─── Reading text ───
Meera -   Now as well as the rib, what other parts of the body can you target when obtaining your samples?

Helen -   Well once tuberculosis breaks out of the lung and gets into the bloodstream, it can go all around the body.  Also, you can catch tuberculosis by swallowing infected sputum or by eating or drinking infected milk or meat, perhaps from an infected animal.  But actually, that's very rate in the archaeological record.  But I've certainly found evidence of tuberculosis in the abdomen and in bones that don't show any sign of any lesion, and that's because they were infected by the bloodstream.

Meera -   How careful do you have to be with your samples,  I imagine - first of all they must be rare, and second of all you must not want to destroy very much of it?

Helen -   Well luckily, we don't need very much.  So normally, when I do an extraction, I use between 20 and 60 milligrams of sample, that's if it's bony sample.  You need rather more than that if it's mummified.   You can have that much without destroying the bone.

Meera -   So I guess having identified if particular individuals from the past had tuberculosis, how does this all come together?  What does it tell us about our past?

Helen -   Well let me just say something about one of the collections I've got which is Mycobacterium Tuberculosisfrom the 18th century Hungarians.  They've got a very good archive so we know the age and family relationships of many of the individuals, and there are over 200 of them.  That means we can do some epidemiology.  We can look at family groups.  We can look and see, because the samples were very well preserved, we can actually look at different lineages of the MTB (Mycobacterium tuberculosis) DNA.
───
Work order A —
In the tuberculosis interview, how many milligrams of sample are used in an extraction from bone?
Work order B —
Retype the stretch of the tuberculosis interview from "Meera -   So" through "about our past?".
─── Data listing ───
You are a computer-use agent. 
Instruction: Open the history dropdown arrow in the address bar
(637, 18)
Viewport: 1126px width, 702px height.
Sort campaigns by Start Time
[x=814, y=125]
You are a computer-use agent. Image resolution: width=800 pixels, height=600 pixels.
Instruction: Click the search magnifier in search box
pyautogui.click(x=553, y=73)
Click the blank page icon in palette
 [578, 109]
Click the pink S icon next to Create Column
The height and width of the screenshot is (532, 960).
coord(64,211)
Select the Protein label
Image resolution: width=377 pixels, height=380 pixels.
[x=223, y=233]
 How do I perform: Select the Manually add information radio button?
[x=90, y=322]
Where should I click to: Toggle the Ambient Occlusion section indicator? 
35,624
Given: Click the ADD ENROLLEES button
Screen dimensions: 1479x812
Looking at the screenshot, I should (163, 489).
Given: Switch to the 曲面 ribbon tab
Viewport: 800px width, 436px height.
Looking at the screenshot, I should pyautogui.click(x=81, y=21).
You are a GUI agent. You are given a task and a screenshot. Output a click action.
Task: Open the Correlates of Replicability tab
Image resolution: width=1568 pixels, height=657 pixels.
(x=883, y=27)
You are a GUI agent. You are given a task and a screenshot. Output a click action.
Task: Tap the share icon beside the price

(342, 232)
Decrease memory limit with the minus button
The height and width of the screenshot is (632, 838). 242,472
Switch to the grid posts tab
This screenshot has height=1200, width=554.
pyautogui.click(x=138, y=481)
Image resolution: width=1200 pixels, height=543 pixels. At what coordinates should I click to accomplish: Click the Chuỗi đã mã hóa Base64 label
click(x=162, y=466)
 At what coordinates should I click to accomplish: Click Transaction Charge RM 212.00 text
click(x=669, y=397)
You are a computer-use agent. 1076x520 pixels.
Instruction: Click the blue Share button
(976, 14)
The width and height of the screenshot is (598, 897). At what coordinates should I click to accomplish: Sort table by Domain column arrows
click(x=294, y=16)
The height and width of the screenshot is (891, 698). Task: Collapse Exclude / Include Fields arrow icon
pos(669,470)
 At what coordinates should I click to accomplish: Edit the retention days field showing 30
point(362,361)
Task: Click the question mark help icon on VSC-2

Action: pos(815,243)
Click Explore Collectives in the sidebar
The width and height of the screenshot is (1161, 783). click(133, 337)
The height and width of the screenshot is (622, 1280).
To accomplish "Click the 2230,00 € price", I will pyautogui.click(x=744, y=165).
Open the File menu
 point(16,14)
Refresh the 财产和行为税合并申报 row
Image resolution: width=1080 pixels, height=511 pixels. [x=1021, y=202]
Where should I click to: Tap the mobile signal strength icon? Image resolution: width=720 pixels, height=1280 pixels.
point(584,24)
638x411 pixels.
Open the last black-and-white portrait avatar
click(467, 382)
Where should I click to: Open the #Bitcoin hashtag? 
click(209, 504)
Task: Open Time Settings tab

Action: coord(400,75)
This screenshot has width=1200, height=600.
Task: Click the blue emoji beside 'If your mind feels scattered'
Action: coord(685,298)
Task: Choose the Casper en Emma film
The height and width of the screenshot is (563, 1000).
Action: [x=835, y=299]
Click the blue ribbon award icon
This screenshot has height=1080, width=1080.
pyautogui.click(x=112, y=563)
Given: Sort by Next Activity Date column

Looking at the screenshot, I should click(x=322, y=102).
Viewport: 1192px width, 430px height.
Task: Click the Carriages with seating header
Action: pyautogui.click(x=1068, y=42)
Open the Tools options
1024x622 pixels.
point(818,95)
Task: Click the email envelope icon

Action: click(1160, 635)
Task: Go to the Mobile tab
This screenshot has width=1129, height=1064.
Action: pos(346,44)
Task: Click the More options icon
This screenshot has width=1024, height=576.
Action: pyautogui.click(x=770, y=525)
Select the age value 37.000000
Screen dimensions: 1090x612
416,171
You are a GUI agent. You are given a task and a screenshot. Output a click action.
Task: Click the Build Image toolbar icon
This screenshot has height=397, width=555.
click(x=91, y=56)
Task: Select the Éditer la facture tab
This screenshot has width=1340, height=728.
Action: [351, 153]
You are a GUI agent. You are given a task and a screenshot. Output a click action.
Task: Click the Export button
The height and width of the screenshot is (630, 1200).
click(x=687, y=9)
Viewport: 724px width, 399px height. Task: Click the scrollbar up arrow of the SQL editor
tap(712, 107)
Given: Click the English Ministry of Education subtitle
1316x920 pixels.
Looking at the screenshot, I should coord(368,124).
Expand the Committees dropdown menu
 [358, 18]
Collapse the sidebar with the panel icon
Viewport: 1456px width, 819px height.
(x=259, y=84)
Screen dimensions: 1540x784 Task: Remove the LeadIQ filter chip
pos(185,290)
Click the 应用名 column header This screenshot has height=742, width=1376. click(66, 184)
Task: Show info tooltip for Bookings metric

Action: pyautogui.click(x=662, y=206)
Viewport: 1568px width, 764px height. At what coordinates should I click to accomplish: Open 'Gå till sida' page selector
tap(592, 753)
───
Problem solution A —
Between 20 and 60 milligrams.

Problem solution B —
Meera -   So I guess having identified if particular individuals from the past had tuberculosis, how does this all come together?  What does it tell us about our past?